As New Labour Chancellor, Gordon Brown was unapologetic about his desire to eradicate child poverty, which he called “a scar on the soul of Britain.” In 1999, he proclaimed “Our historic aim will be for ours to be the first generation to end child poverty.”
A key part of his plan was to raise the amount of social security received by low-income households. But in boosting benefits, Brown inadvertently boosted something else: births.
The Working Families’ Tax Credit
In 1999, Brown introduced the Working Families’ Tax Credit (WFTC), decreasing families’ tax bills based on household income, number of children, and number of hours worked. WFTC was specifically intended to benefit low-earning families with children and was considerably more generous than its predecessor, Family Credit. WFTC’s eligibility criteria was broader than Family Credit’s, it covered a greater percentage of childcare expenses, and it was worth more per child.
Gordon Brown’s 45,000 Babies
WFTC had a number of labour market effects. It encouraged more single mothers into work and increased the hours worked by parents with dependent children.
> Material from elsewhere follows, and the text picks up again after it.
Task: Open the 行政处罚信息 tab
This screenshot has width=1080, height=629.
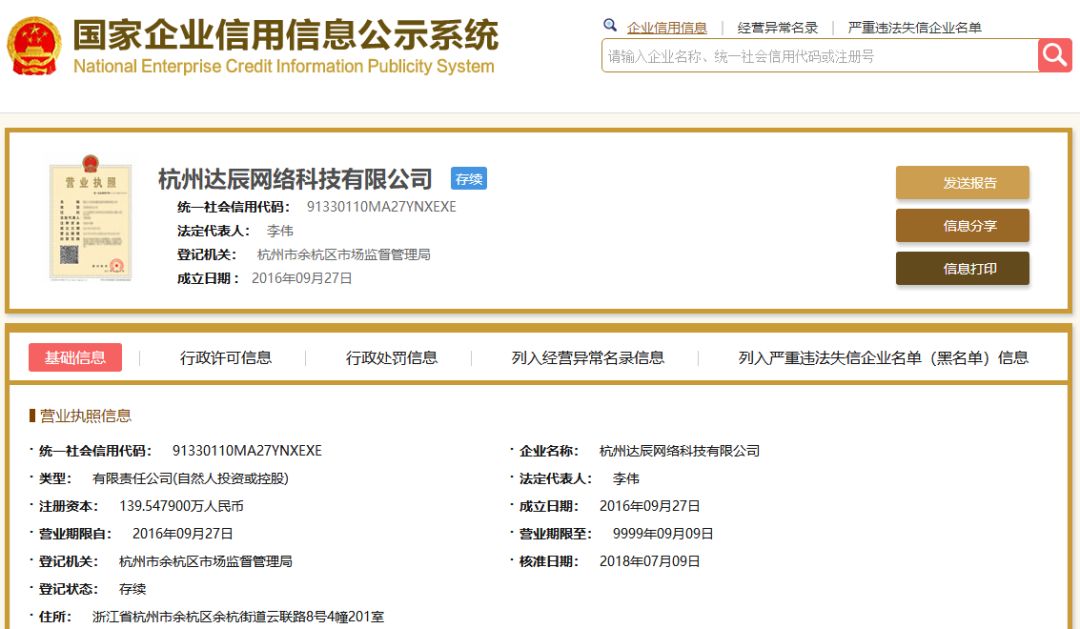Action: point(390,356)
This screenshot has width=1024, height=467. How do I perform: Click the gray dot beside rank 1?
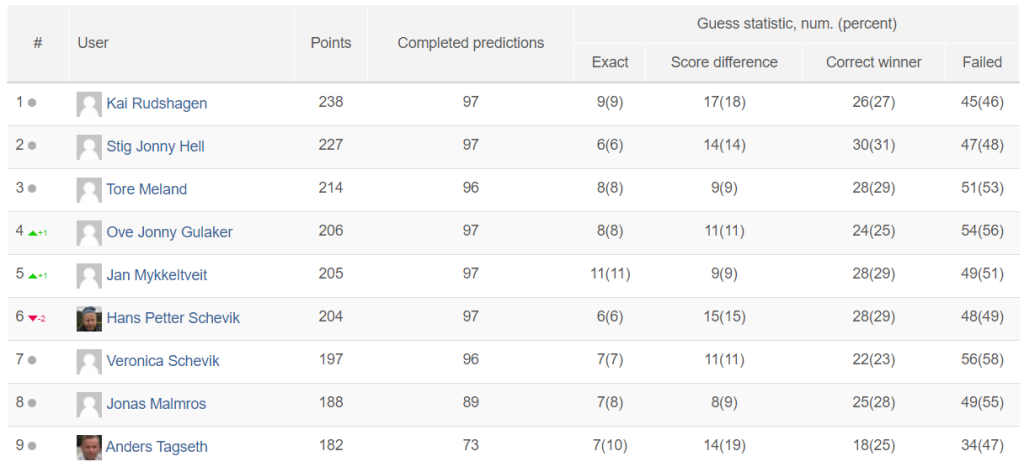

But most interestingly for me and all who believe policy can help more people have children, it caused a mini-baby boom.
In 2008, three economists published an IFS paper in which they identified that the introduction of WFTC had caused an extra 45,000 babies to be born between 1999 and 2003. The authors – Mike Brewer, Anita Ratcliffe, and Sarah Smith – found that this fertility effect had occurred in the groups most affected by Brown’s reform, and that the increase in births could not be attributed to other factors, such as pre-existing fertility trends in these groups.
Enthusiastically responding to the paper, then Lib Dem-Treasury Spokesman Vince Cable said that Brown “hasn’t just saved the world, he seems to have created an army of children to populate it”. Gordon Brown himself never appears to have commented on the finding.
Those 45,000 babies represent 1.31% of all UK babies born between 1999 and 2003: over 1 in 100 babies born over those four years was a Gordon Brown baby. Those babies – now aged 21-25 – have started their adult lives. Today they are busy studying, or taking up places on grad schemes, or handing you coffee, or starting their own families.
Conclusion
Recall that Gordon Brown’s mini-baby boom was an unintended side-effect of the goals of relieving child poverty and getting more parents into work. It was not the result of intentional pro-child policy, yet we are all still enjoying the benefits of an extra 45,000 friends, colleagues, partners, and employees directly because of it. In making families more financially stable, WFTC allowed more parents to have the children they wanted.
The 45,000 WFTC babies show us how policy can make things easier for parents and prospective parents, and so directly cause more children to be born. But they also indicate how powerful a well-targeted policy – one that explicitly wants to help parents have the children they want – could be.